- Records supplied:
======

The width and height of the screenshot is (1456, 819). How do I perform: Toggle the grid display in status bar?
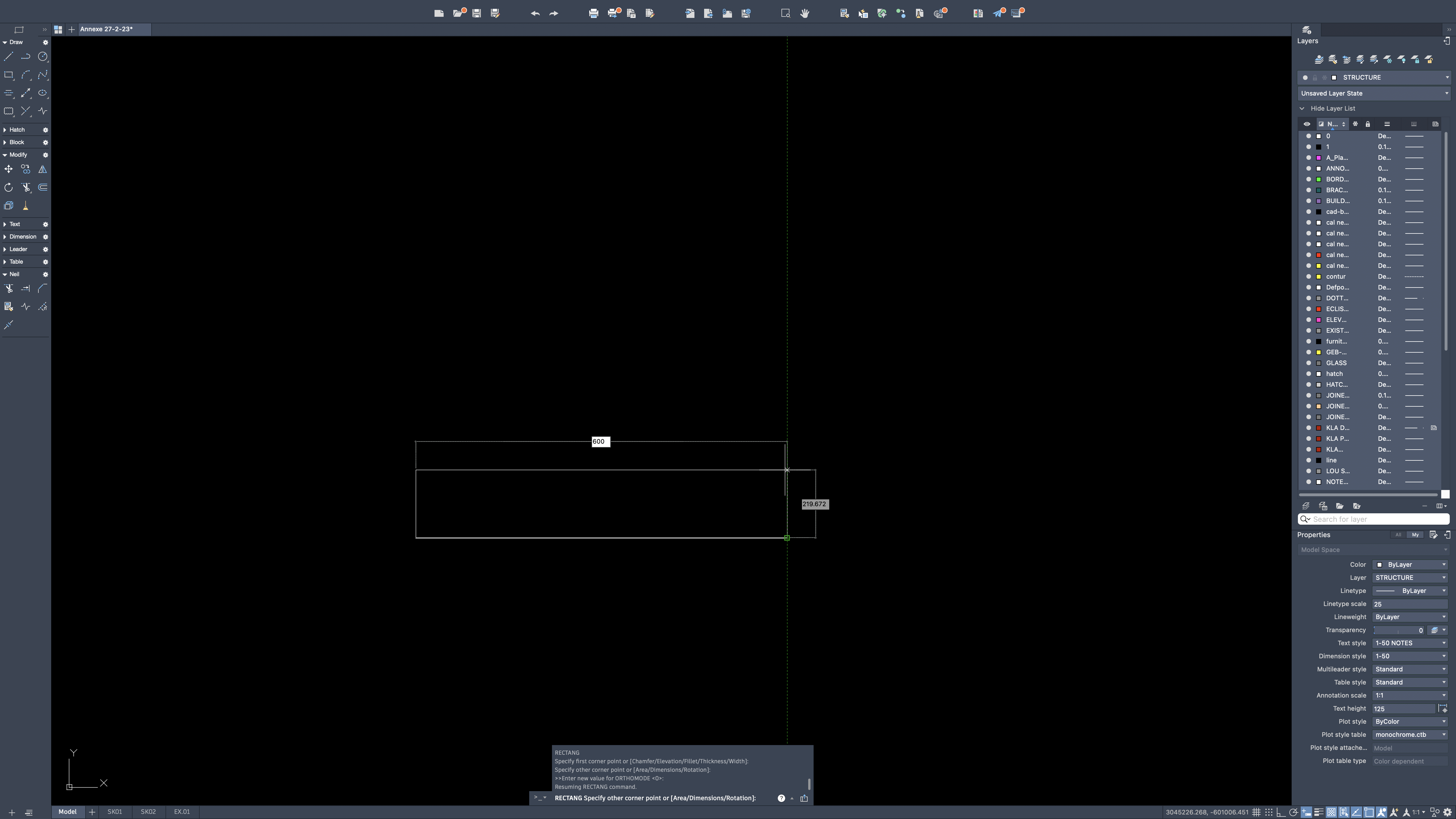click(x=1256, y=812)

======

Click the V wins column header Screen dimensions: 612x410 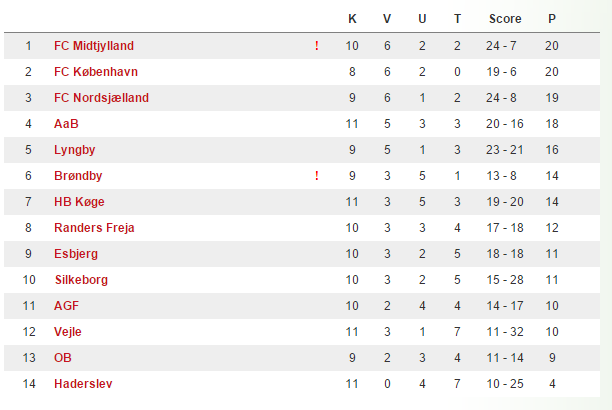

======

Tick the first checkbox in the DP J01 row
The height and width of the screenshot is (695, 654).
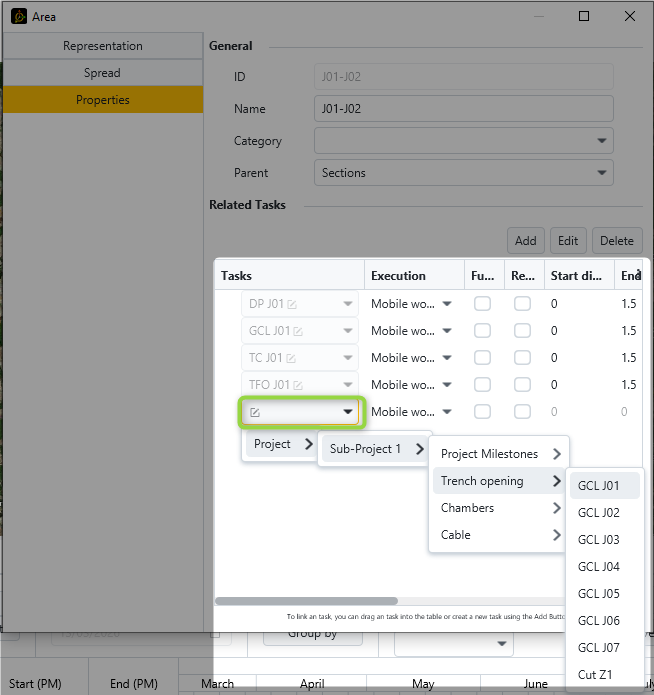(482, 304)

======

- Exercise prompt: Format the part of the entries that opens with the line containing "The width and" and closes with the line containing "click(x=1256, y=812)" as a two-column CSV with the headers instruction and location. Give one row per entry, with each value in a single quoted field, line breaks turned into spaces, and the pictures left out.

- Answer:
instruction,location
"The width and height of the screenshot is (1456, 819). How do I perform: Toggle the grid display in status bar?","click(x=1256, y=812)"